● EXERCISE GOAL
Pictures are not part of the copy. Set down exactly the lines from the one containing "Instruction: Open the" through the last line of the material below.

● INFORMATION SUPPLIED
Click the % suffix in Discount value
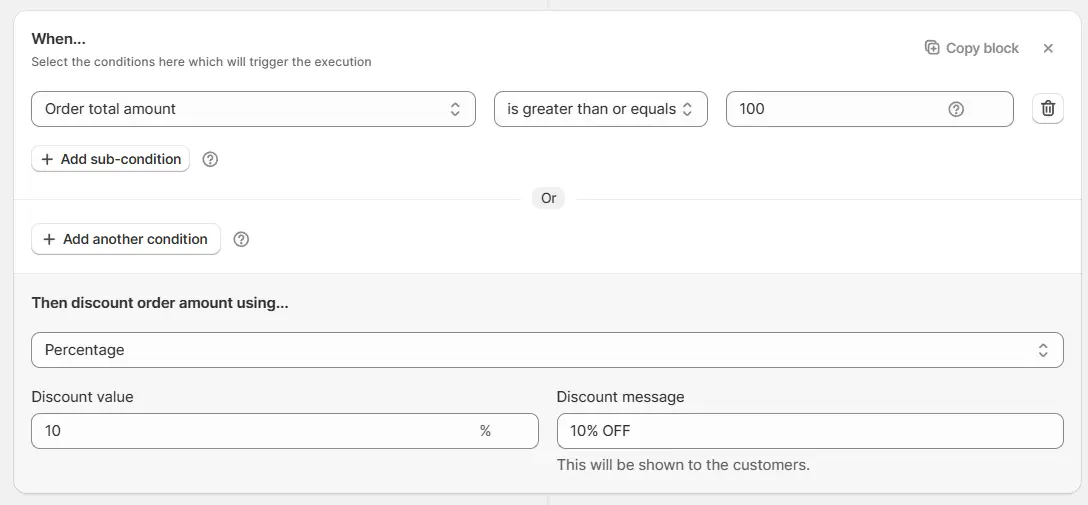This screenshot has height=505, width=1088. (485, 431)
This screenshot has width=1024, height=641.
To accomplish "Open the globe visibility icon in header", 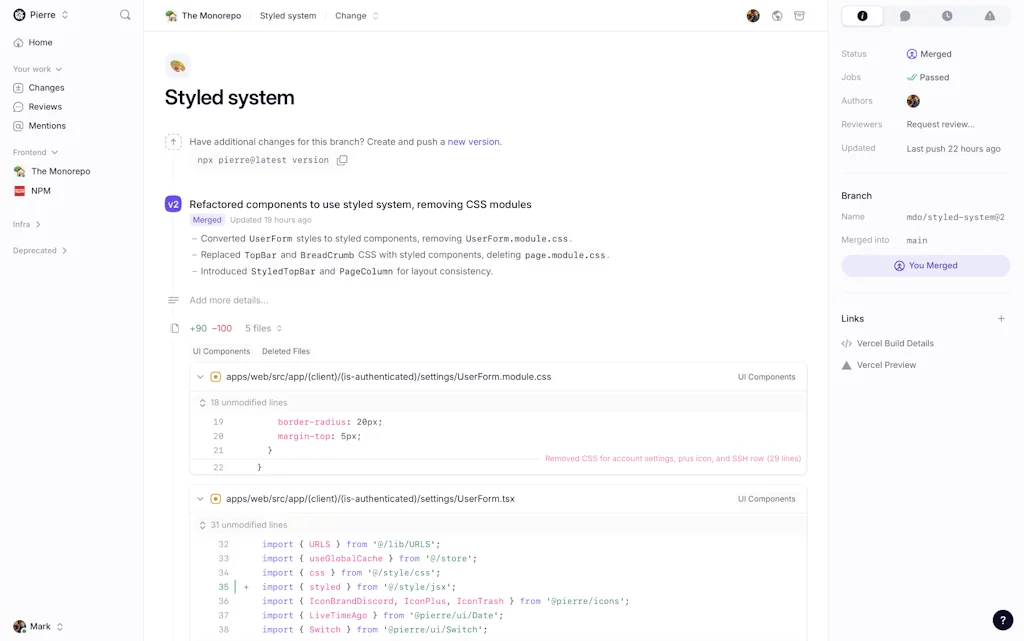I will [777, 16].
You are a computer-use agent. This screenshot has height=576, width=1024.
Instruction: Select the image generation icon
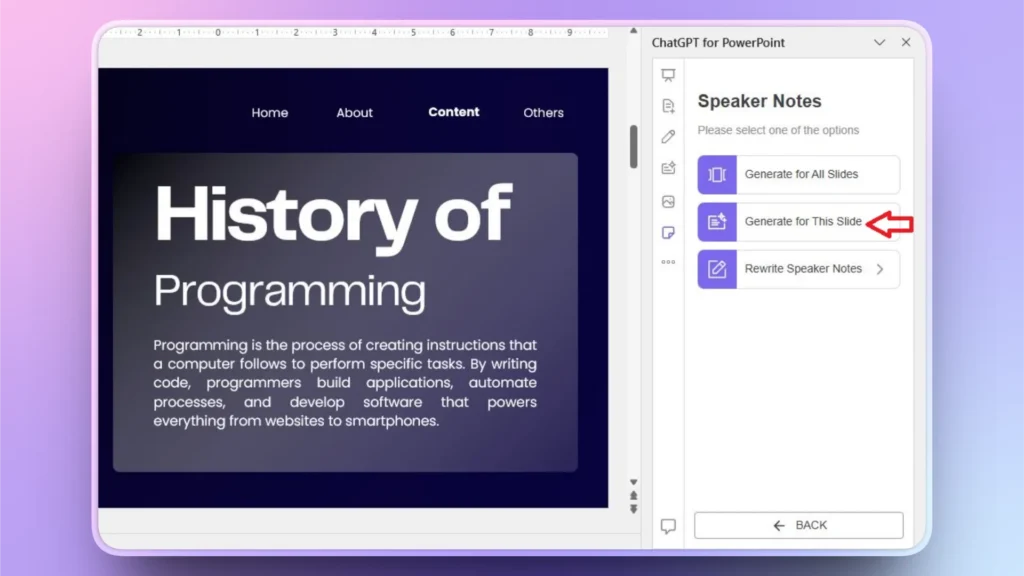(x=668, y=200)
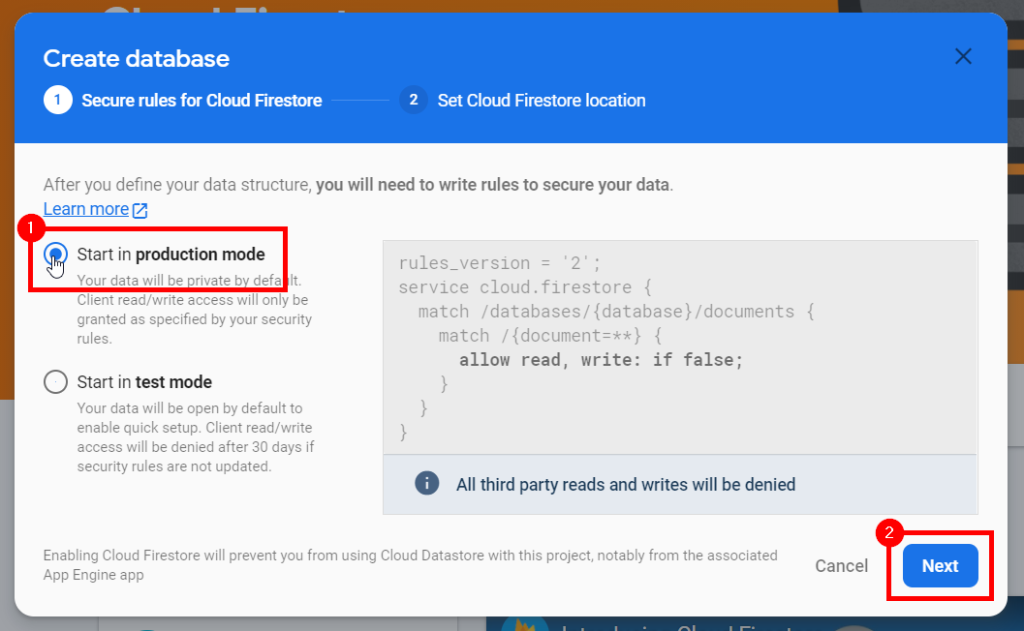Click the Next button
Viewport: 1024px width, 631px height.
(939, 566)
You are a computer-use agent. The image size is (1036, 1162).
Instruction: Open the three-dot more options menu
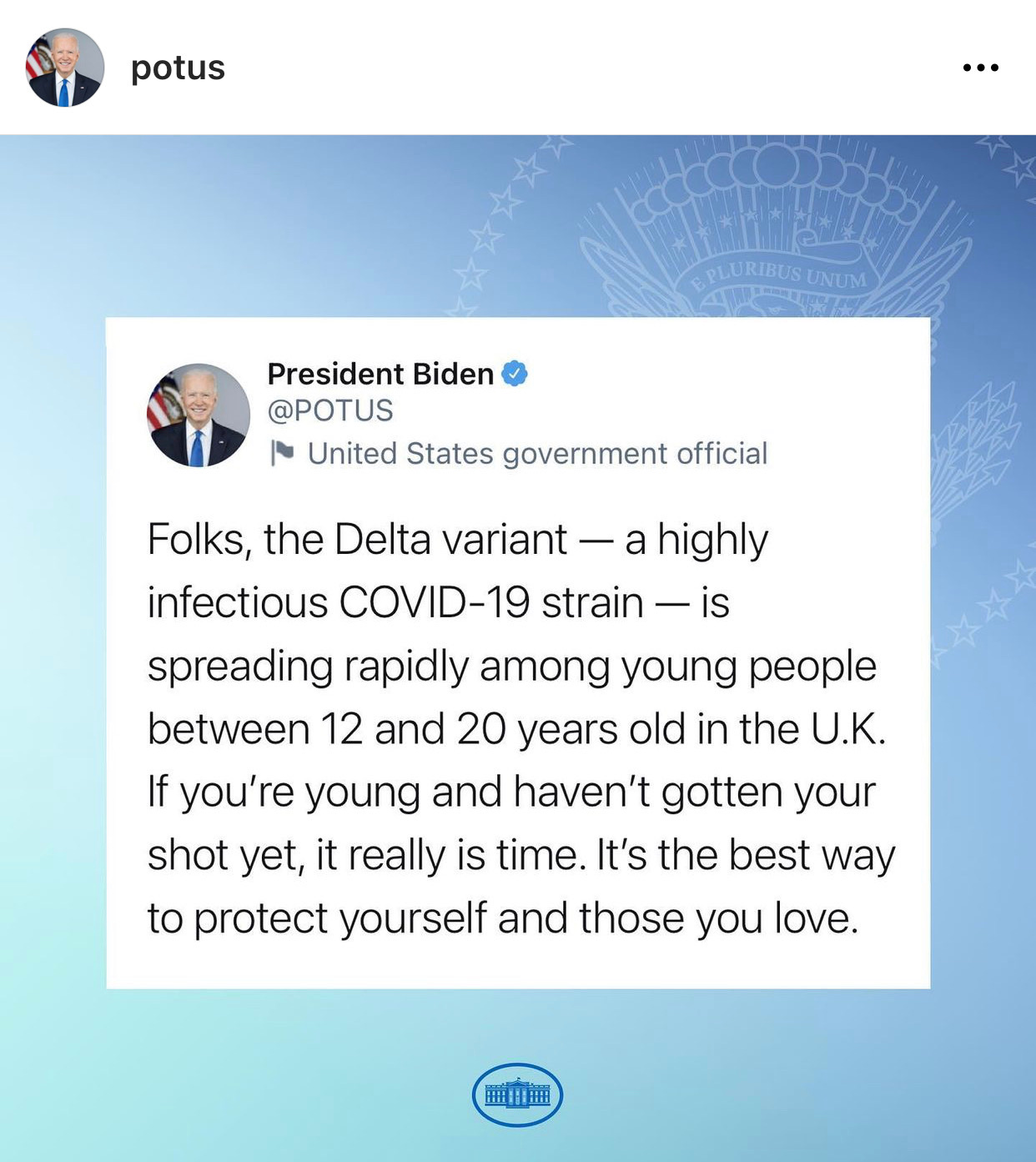click(x=980, y=68)
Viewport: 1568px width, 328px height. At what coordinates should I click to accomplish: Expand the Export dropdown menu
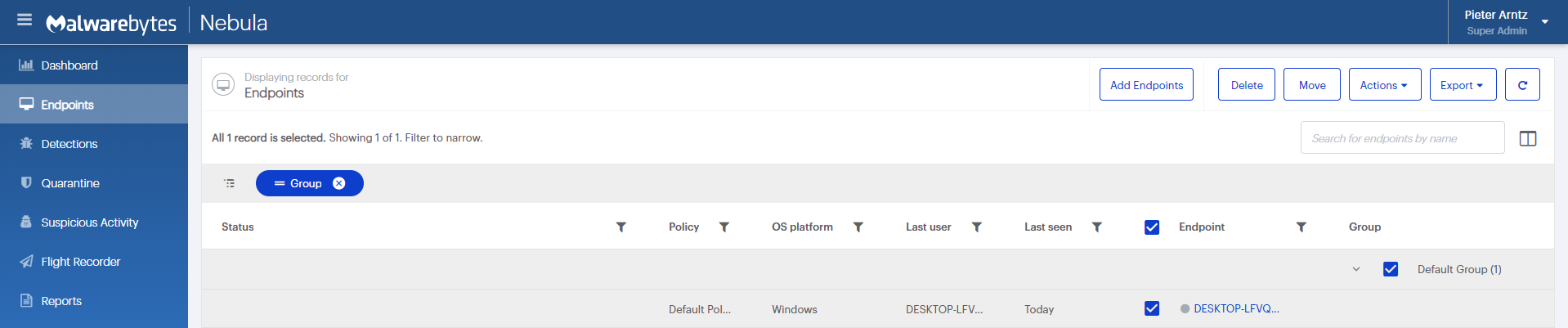[x=1462, y=85]
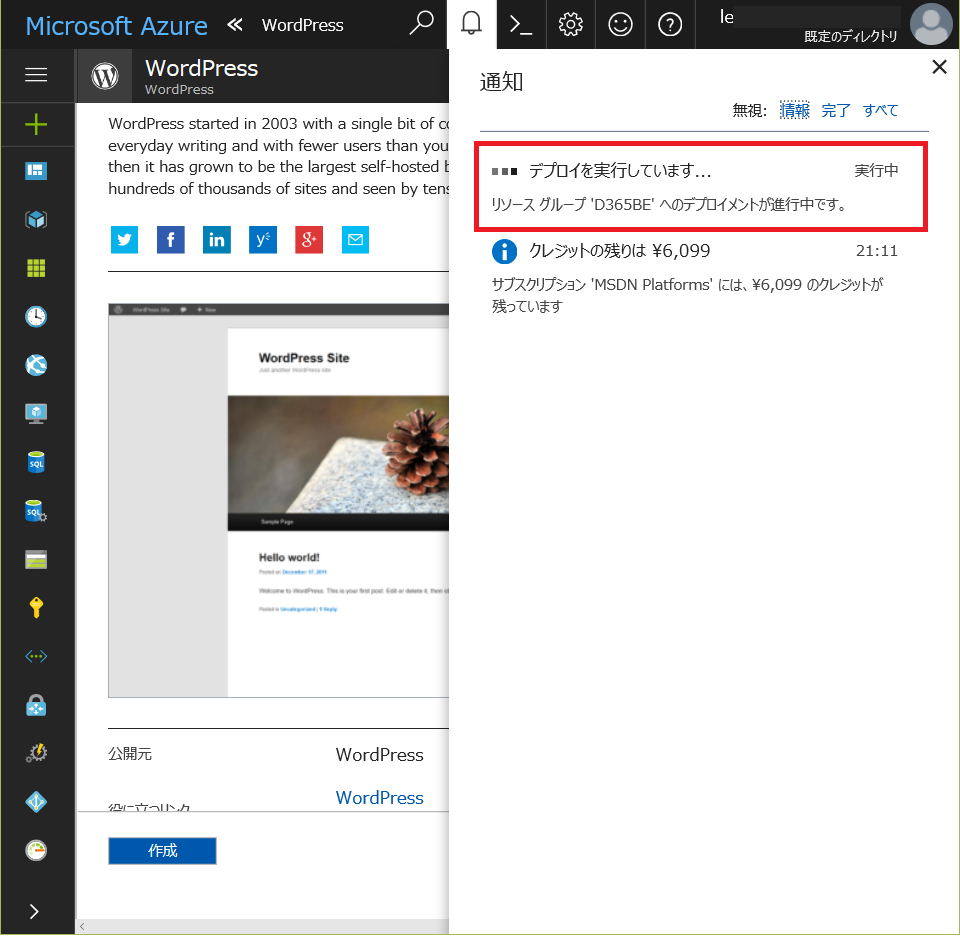The width and height of the screenshot is (960, 936).
Task: Open Key Vault yellow key icon
Action: tap(36, 608)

● OUTPUT OF THE EXERCISE
Instruction: Open the three-dot more options menu
click(x=980, y=68)
Viewport: 1568px width, 328px height. At what coordinates should I click to accomplish: Expand the Export dropdown menu
[x=1462, y=85]
The width and height of the screenshot is (960, 936).
Task: Open Key Vault yellow key icon
Action: tap(36, 608)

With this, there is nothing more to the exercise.